(Stored data)
◇ ◇ ◇ ◇

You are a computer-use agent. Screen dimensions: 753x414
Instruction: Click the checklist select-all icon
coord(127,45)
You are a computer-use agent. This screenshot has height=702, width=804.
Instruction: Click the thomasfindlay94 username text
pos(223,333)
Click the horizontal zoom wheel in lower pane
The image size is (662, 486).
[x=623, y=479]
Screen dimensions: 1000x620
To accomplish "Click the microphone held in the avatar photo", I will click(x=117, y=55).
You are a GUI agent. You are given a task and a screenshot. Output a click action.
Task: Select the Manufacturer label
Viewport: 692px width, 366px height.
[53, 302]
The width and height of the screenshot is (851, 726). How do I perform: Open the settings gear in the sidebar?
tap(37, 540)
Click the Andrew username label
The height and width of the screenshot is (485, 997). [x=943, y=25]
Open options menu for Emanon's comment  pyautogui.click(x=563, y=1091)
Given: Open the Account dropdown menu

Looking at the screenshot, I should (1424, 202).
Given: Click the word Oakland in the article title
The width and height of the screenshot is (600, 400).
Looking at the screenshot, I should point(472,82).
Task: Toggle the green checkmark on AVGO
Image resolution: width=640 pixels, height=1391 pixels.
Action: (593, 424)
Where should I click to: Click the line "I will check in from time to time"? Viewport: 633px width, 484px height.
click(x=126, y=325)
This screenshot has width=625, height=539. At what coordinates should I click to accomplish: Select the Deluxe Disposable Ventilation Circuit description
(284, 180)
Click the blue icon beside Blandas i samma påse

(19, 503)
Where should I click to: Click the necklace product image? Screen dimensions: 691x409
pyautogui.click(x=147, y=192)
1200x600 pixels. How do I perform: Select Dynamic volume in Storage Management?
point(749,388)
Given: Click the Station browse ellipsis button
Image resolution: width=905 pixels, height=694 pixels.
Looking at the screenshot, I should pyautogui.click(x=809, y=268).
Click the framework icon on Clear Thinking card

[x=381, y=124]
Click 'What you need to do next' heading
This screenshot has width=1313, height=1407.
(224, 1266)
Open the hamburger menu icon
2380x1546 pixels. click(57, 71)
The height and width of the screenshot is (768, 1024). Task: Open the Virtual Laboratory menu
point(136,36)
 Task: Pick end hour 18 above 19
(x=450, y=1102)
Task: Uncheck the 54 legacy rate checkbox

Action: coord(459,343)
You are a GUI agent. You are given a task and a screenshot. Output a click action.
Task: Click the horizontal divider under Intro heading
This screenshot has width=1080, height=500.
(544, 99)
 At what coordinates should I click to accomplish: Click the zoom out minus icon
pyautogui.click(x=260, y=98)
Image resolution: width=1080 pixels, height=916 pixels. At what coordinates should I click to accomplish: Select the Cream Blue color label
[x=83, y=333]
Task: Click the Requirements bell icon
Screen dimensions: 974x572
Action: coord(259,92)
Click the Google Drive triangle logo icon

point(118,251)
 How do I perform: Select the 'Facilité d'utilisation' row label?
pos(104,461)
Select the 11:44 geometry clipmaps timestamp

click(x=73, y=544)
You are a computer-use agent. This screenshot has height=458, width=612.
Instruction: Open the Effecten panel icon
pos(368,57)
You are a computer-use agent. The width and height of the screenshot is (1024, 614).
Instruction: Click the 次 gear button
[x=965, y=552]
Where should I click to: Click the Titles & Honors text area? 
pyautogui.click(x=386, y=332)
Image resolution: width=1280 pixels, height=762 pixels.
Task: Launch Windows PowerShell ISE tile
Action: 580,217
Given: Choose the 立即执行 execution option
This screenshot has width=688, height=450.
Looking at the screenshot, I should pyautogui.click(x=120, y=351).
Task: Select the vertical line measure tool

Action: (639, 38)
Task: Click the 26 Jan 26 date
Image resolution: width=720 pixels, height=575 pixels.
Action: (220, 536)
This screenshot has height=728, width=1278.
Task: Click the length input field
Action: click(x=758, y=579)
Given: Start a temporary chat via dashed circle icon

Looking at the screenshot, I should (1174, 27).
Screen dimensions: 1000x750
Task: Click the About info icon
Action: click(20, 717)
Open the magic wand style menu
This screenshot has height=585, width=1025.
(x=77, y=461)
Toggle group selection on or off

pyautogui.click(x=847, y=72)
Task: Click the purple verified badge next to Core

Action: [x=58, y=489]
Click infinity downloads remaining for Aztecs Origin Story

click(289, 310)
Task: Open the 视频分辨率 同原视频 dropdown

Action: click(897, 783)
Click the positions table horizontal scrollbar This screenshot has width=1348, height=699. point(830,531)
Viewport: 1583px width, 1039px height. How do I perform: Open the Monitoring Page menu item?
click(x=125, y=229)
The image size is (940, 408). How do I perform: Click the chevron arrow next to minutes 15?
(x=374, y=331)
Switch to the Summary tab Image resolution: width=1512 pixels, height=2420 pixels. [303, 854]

◇ ◇ ◇ ◇

## Exercise objective
When answering, write out each of the lines above exactly as given.

## Output of the exercise
You are a computer-use agent. Screen dimensions: 753x414
Instruction: Click the checklist select-all icon
coord(127,45)
You are a computer-use agent. This screenshot has height=702, width=804.
Instruction: Click the thomasfindlay94 username text
pos(223,333)
Click the horizontal zoom wheel in lower pane
The image size is (662, 486).
[x=623, y=479]
Screen dimensions: 1000x620
To accomplish "Click the microphone held in the avatar photo", I will click(x=117, y=55).
You are a GUI agent. You are given a task and a screenshot. Output a click action.
Task: Select the Manufacturer label
Viewport: 692px width, 366px height.
[53, 302]
The width and height of the screenshot is (851, 726). How do I perform: Open the settings gear in the sidebar?
tap(37, 540)
Click the Andrew username label
The height and width of the screenshot is (485, 997). [x=943, y=25]
Open options menu for Emanon's comment  pyautogui.click(x=563, y=1091)
Given: Open the Account dropdown menu

Looking at the screenshot, I should (1424, 202).
Given: Click the word Oakland in the article title
The width and height of the screenshot is (600, 400).
Looking at the screenshot, I should point(472,82).
Task: Toggle the green checkmark on AVGO
Image resolution: width=640 pixels, height=1391 pixels.
Action: (593, 424)
Where should I click to: Click the line "I will check in from time to time"? Viewport: 633px width, 484px height.
click(x=126, y=325)
This screenshot has width=625, height=539. At what coordinates should I click to accomplish: Select the Deluxe Disposable Ventilation Circuit description
(284, 180)
Click the blue icon beside Blandas i samma påse

(19, 503)
Where should I click to: Click the necklace product image? Screen dimensions: 691x409
pyautogui.click(x=147, y=192)
1200x600 pixels. How do I perform: Select Dynamic volume in Storage Management?
point(749,388)
Given: Click the Station browse ellipsis button
Image resolution: width=905 pixels, height=694 pixels.
Looking at the screenshot, I should pyautogui.click(x=809, y=268).
Click the framework icon on Clear Thinking card

[x=381, y=124]
Click 'What you need to do next' heading
This screenshot has width=1313, height=1407.
(224, 1266)
Open the hamburger menu icon
2380x1546 pixels. click(57, 71)
The height and width of the screenshot is (768, 1024). Task: Open the Virtual Laboratory menu
point(136,36)
 Task: Pick end hour 18 above 19
(x=450, y=1102)
Task: Uncheck the 54 legacy rate checkbox

Action: coord(459,343)
You are a GUI agent. You are given a task and a screenshot. Output a click action.
Task: Click the horizontal divider under Intro heading
This screenshot has width=1080, height=500.
(544, 99)
 At what coordinates should I click to accomplish: Click the zoom out minus icon
pyautogui.click(x=260, y=98)
Image resolution: width=1080 pixels, height=916 pixels. At what coordinates should I click to accomplish: Select the Cream Blue color label
[x=83, y=333]
Task: Click the Requirements bell icon
Screen dimensions: 974x572
Action: coord(259,92)
Click the Google Drive triangle logo icon

point(118,251)
 How do I perform: Select the 'Facilité d'utilisation' row label?
pos(104,461)
Select the 11:44 geometry clipmaps timestamp

click(x=73, y=544)
You are a computer-use agent. This screenshot has height=458, width=612.
Instruction: Open the Effecten panel icon
pos(368,57)
You are a computer-use agent. The width and height of the screenshot is (1024, 614).
Instruction: Click the 次 gear button
[x=965, y=552]
Where should I click to: Click the Titles & Honors text area? 
pyautogui.click(x=386, y=332)
Image resolution: width=1280 pixels, height=762 pixels.
Task: Launch Windows PowerShell ISE tile
Action: 580,217
Given: Choose the 立即执行 execution option
This screenshot has width=688, height=450.
Looking at the screenshot, I should pyautogui.click(x=120, y=351).
Task: Select the vertical line measure tool

Action: (639, 38)
Task: Click the 26 Jan 26 date
Image resolution: width=720 pixels, height=575 pixels.
Action: (220, 536)
This screenshot has height=728, width=1278.
Task: Click the length input field
Action: click(x=758, y=579)
Given: Start a temporary chat via dashed circle icon

Looking at the screenshot, I should (1174, 27).
Screen dimensions: 1000x750
Task: Click the About info icon
Action: click(20, 717)
Open the magic wand style menu
This screenshot has height=585, width=1025.
(x=77, y=461)
Toggle group selection on or off

pyautogui.click(x=847, y=72)
Task: Click the purple verified badge next to Core

Action: [x=58, y=489]
Click infinity downloads remaining for Aztecs Origin Story

click(289, 310)
Task: Open the 视频分辨率 同原视频 dropdown

Action: click(897, 783)
Click the positions table horizontal scrollbar This screenshot has width=1348, height=699. point(830,531)
Viewport: 1583px width, 1039px height. How do I perform: Open the Monitoring Page menu item?
click(x=125, y=229)
The image size is (940, 408). How do I perform: Click the chevron arrow next to minutes 15?
(x=374, y=331)
Switch to the Summary tab Image resolution: width=1512 pixels, height=2420 pixels. [303, 854]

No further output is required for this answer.